Niebla lobulata

Scientific classification
- Kingdom: Fungi
- Division: Ascomycota
- Class: Lecanoromycetes
- Order: Lecanorales
- Family: Ramalinaceae
- Genus: Niebla
- Species: N. lobulata
- Binomial name: Niebla lobulata Spjut (1996)

= Niebla lobulata =

- Authority: Spjut (1996)

Species of lichen

Niebla lobulata is a fruticose lichen that grows on rocks in the fog regions along the Pacific Coast of Baja California, from Bahía de San Quintín to Vizcaíno Peninsula and offshore islands, Isla San Martín, and Guadalupe Island. The epithet, lobulata is in reference to the lobed margins of the thallus branches.

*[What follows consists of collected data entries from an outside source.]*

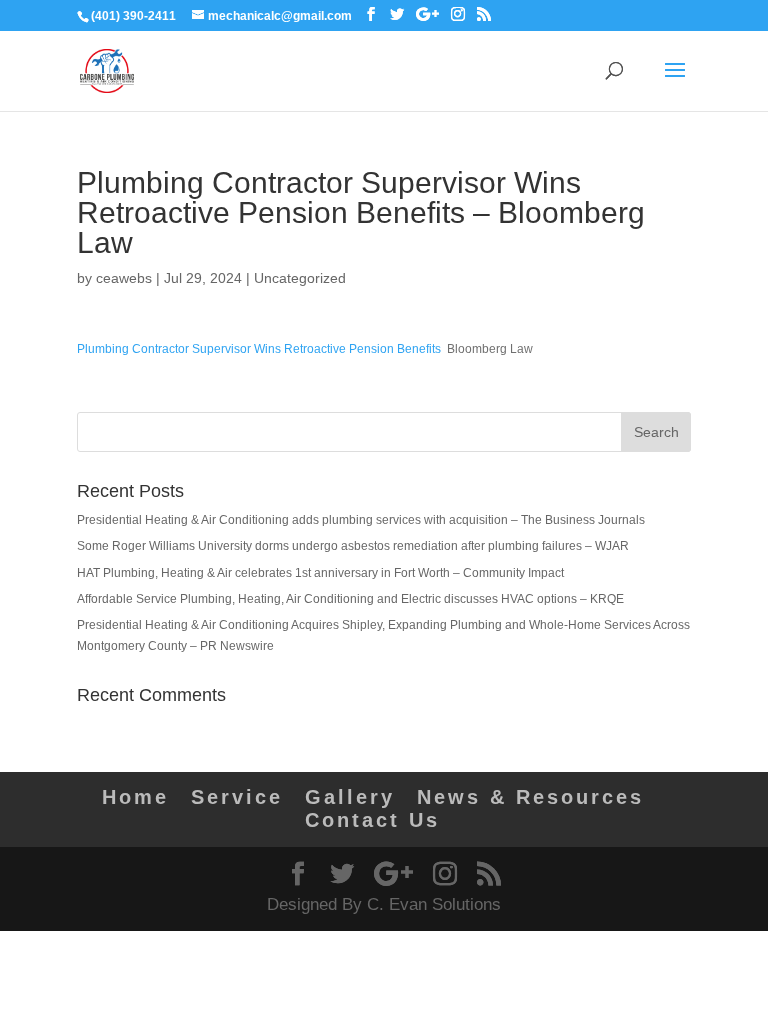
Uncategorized (300, 278)
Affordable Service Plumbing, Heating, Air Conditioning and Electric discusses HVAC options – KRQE (350, 599)
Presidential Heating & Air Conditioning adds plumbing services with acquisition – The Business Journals (361, 520)
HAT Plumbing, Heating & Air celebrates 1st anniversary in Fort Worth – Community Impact (320, 573)
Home (135, 797)
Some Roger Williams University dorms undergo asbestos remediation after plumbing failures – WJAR (353, 546)
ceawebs (124, 278)
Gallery (350, 797)
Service (237, 797)
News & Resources (530, 797)
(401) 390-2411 (133, 16)
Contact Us (372, 820)
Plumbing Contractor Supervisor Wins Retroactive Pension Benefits (259, 349)
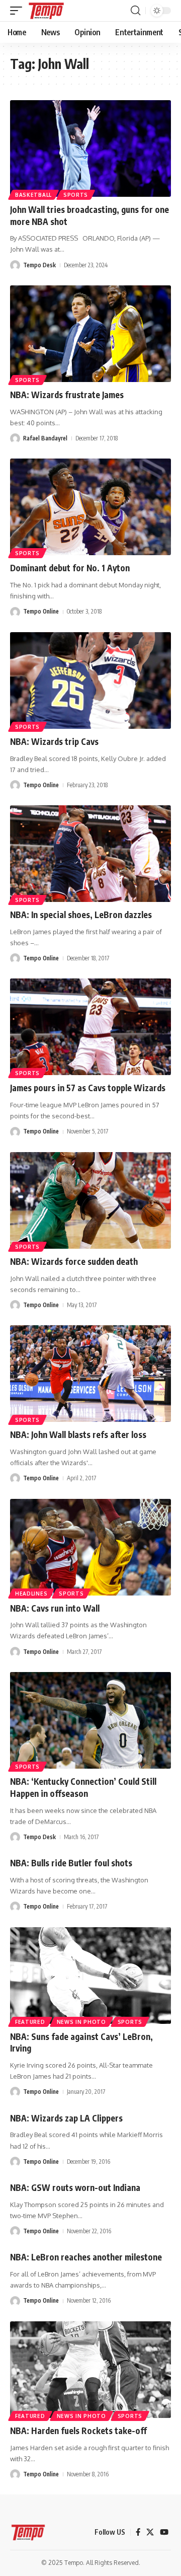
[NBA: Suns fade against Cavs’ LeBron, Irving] (90, 1975)
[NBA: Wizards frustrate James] (90, 333)
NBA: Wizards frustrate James (67, 394)
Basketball (33, 195)
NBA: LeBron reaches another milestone (86, 2256)
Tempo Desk (39, 265)
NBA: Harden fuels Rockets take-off (78, 2430)
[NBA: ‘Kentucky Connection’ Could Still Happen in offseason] (90, 1720)
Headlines (31, 1593)
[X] (150, 2532)
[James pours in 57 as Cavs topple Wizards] (90, 1026)
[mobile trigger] (18, 10)
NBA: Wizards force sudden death (74, 1261)
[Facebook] (138, 2532)
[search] (135, 11)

==Distinguishing features==

Niebla lobulata is distinguished by a thallus divided into mostly strap-shaped branches from a basal holdfast, the branches not more than 20 in number, wide spreading above a short tapered and narrow base, occasionally dividing into similar branches, the branch margins often wavy (undulate), and/or lobed, or lacerated, the whole thallus not more than 7 cm high. The species (N. lobulata) also recognized by containing sekikaic acid (with triterpenes), and by a relatively thin cortex, (0-)35–75(-100) μm thick, eroding near base, covering a fistulose medulla (solid on Guadalupe Island), which seems related to the contorted appearance of the branches. The species (N. lobulata) is most similar to Niebla undulata, which differs by having the lichen substance of divaricatic acid, instead of sekikaic acid.

==Taxonomic history==

Niebla lobulata was first recognized as distinct from other species in the genus while collecting samples for chemopreventive agents and for anticancer screening on the Vizcaíno Peninsula near Arroyo San Andrés. A 400 gram sample of (N. lobulata) was collected among flowering plants Pachycormus discolor, Encelia stenophylla, Eriogonum encelioides, Eriogonum pondii, Salvia cedrosensis, Petalonyx linearis, Rhus lentii and various other lichens and one desert mushroom identified as having affinity to Battarraea phalloides. The species (N. lobulata) was also found growing with Niebla usneoides, which also contains sekikaic acid but differs in having isidia (isidium).

Niebla lobulata has been included under a very broad species concept, (Niebla homalea); one that recognizes only three species in the genus Niebla as defined by the having a two-layered cortex, isolated chondroid strands in the medulla, and by the lichen substances lacking the terpenes found in Vermilacinia. Further comparisons between the two species concepts are given in a review.